En 1860, un dentiste nommé William George Beers publie une brochure dans laquelle il établit les règles fondamentales du jeu de crosse, qui visent à rendre le jeu « plus sécuritaire et moins violent ». Le temps de jeu, qui n’a pas du tout la même valeur pour les Euro-Canadiens que pour les Autochtones, est déterminé à deux heures. C’est le début de l’exclusion des Autochtones de ce sport amateur, pour lequel ils seront confinés à des matchs de représentation.

En effet, dès 1868, l’Association nationale de crosse du Canada (CNLA) réglemente la participation des Autochtones, qui sont considérés comme des joueurs professionnels et qui peuvent avoir accès à des bourses, aux tournois amateurs de crosse. En fait, les joueurs autochtones, vus comme des professionnels, seront graduellement exclus de l’Association. Par conséquent, écrit encore Ferland, les Autochtones développeront une ligue intertribale, dont feront partie les équipes de Kahnawake et d’Akwesasne.

La crosse est un sport considéré comme étant d’origine canadienne, alors que le hockey, dont le premier match officiel aurait été disputé à Montréal en 1875, serait d’origine européenne.

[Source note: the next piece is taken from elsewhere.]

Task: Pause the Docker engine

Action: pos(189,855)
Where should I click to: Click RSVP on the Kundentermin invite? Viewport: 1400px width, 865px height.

Par ailleurs, le terme même de « Canadien » a d’abord été utilisé par Jacques Cartier et Champlain pour désigner les Autochtones, avant qu’il ne définisse les colons français venus s’établir au Canada et leurs descendants.

En 1876, une équipe d’Iroquois est invitée à jouer un match devant la reine Victoria, au château de Windsor.

« Jusqu’en 1914, c’est vraiment la crosse qui est le sport le plus populaire ici », dit Gilles Janson, historien du sport, qui s’est intéressé aux rapports entre les Canadiens français et le sport au XIXe siècle. « Les matchs de crosse attiraient des foules immenses, alors que le hockey était plutôt joué par les universitaires. »

Discipline provisoire

 

Il y a quatre ans, le Comité international olympique (CIO) a accordé à la crosse un statut de discipline provisoire en vue des Jeux olympiques de 2028 à Los Angeles. Or, plusieurs membres de la Confédération des six nations iroquoises, ou Haudenosaunee, ont dit souhaiter y être présents, sous leur propre drapeau reflétant leur identité autochtone. Déjà, les Jeux mondiaux 2022 ont été marqués par la participation de l’équipe des Haudenosaunee Nationals, composée exclusivement de joueurs autochtones.

Officiellement, pour être reconnus par le CIO, les Haudenosaunee devront notamment former un comité national olympique qui les obligerait à rassembler des athlètes dans au moins quatre autres sports. Actuellement, près d’une douzaine de territoires sont membres du CIO, bien qu’ils ne soient pas membres de l’ONU, dont Porto Rico et Hong Kong.